### Stored data
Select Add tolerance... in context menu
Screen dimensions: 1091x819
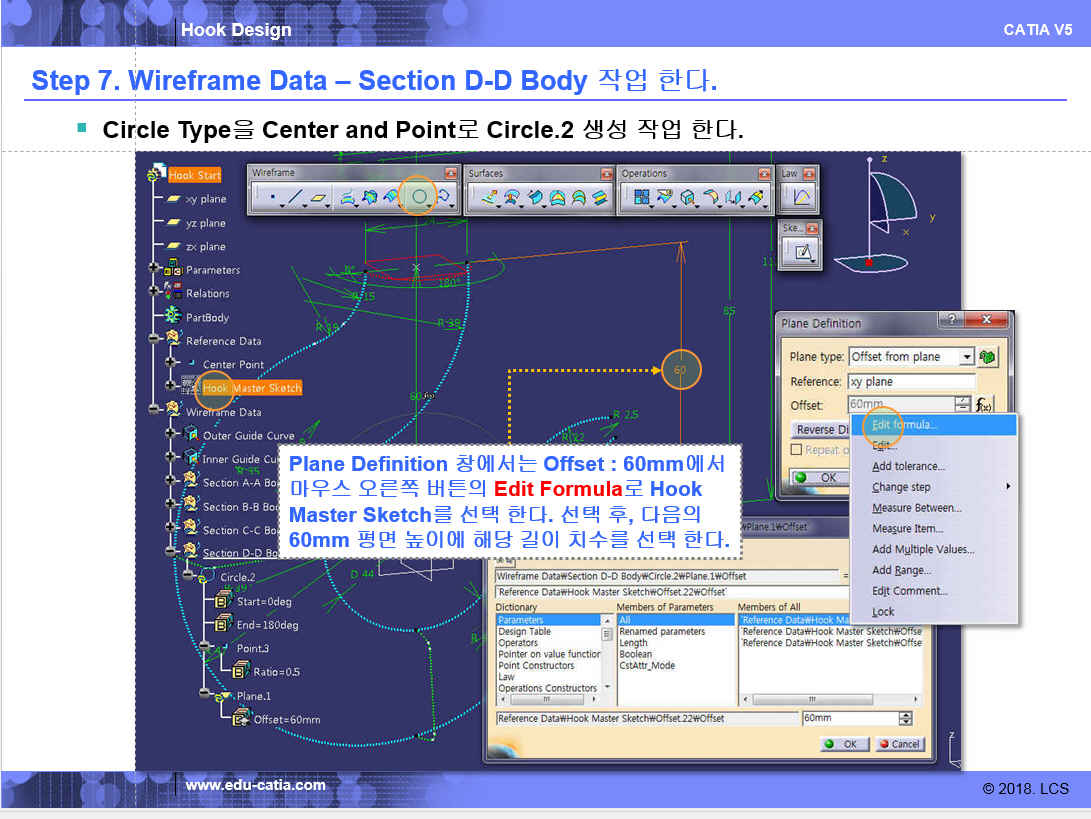pos(908,466)
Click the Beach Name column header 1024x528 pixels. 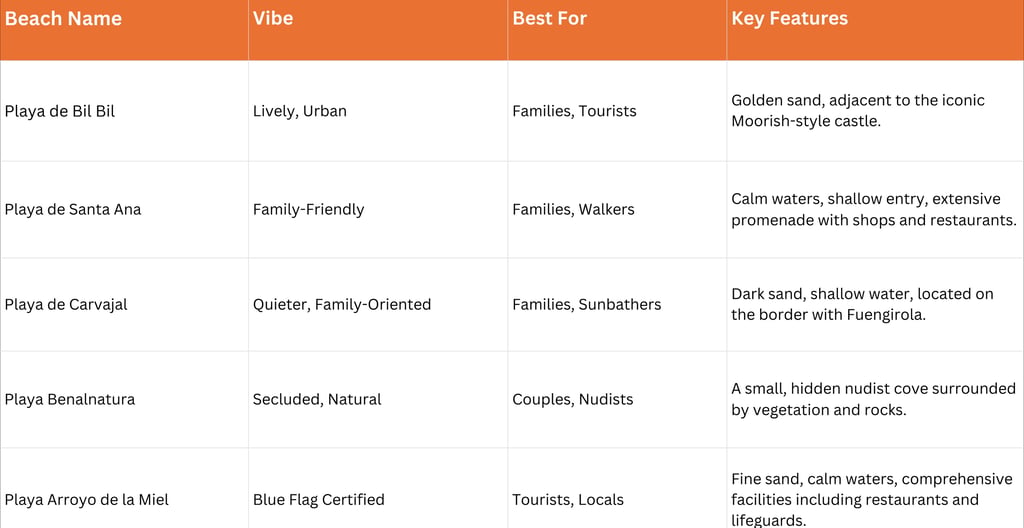pos(124,30)
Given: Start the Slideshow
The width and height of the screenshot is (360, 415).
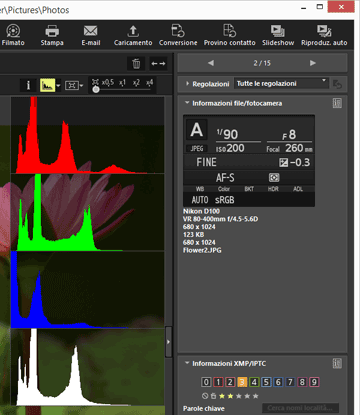Looking at the screenshot, I should (x=278, y=35).
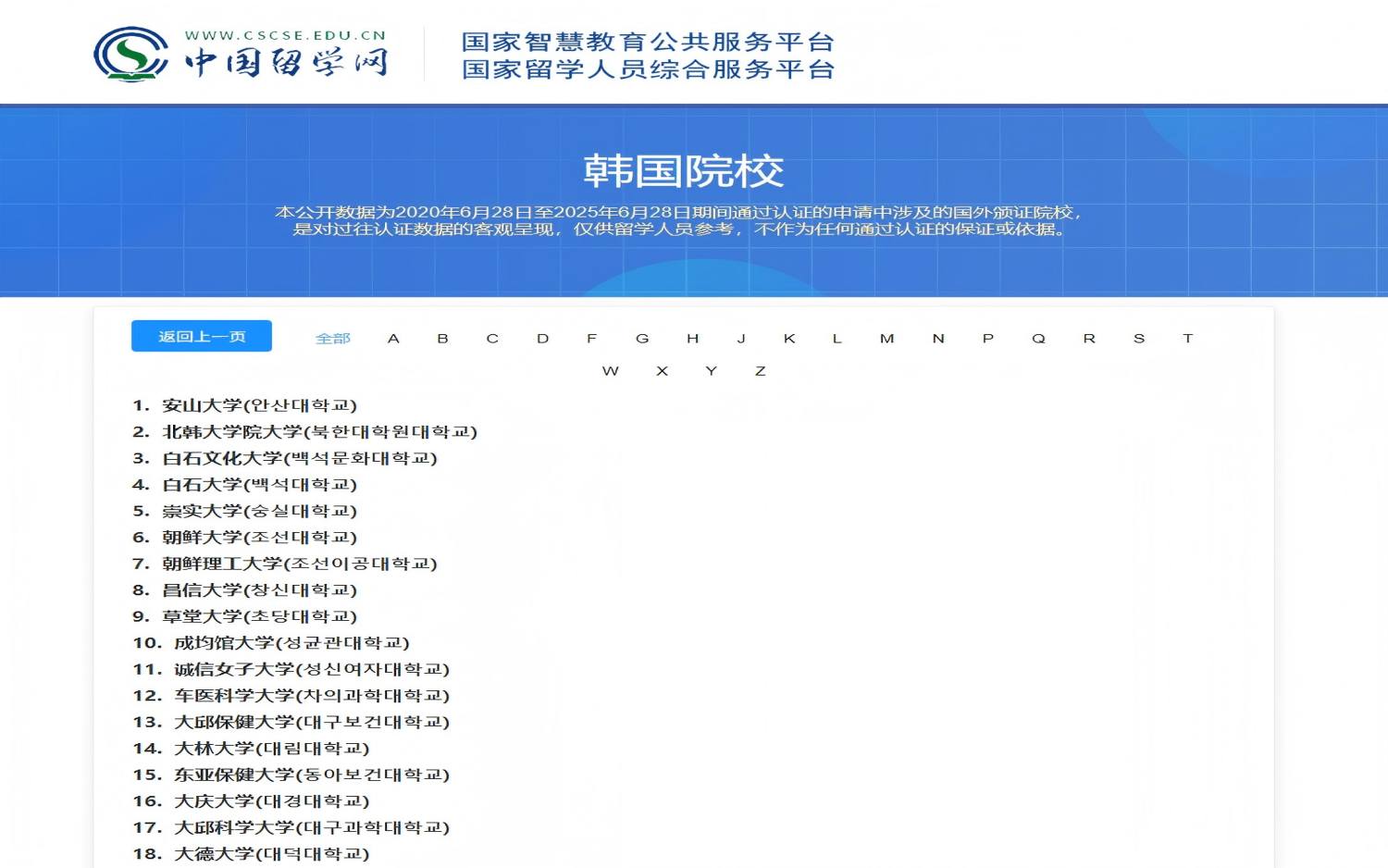
Task: Click letter T alphabet filter
Action: pyautogui.click(x=1187, y=339)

### ACTION ITEM
Output nothing except the lines from the one containing "Given: Start the Slideshow" through the final line of the entries, repeated exactly and free of pictures.

### TASK OUTPUT
Given: Start the Slideshow
The width and height of the screenshot is (360, 415).
Looking at the screenshot, I should (x=278, y=35).
Task: Click letter T alphabet filter
Action: pyautogui.click(x=1187, y=339)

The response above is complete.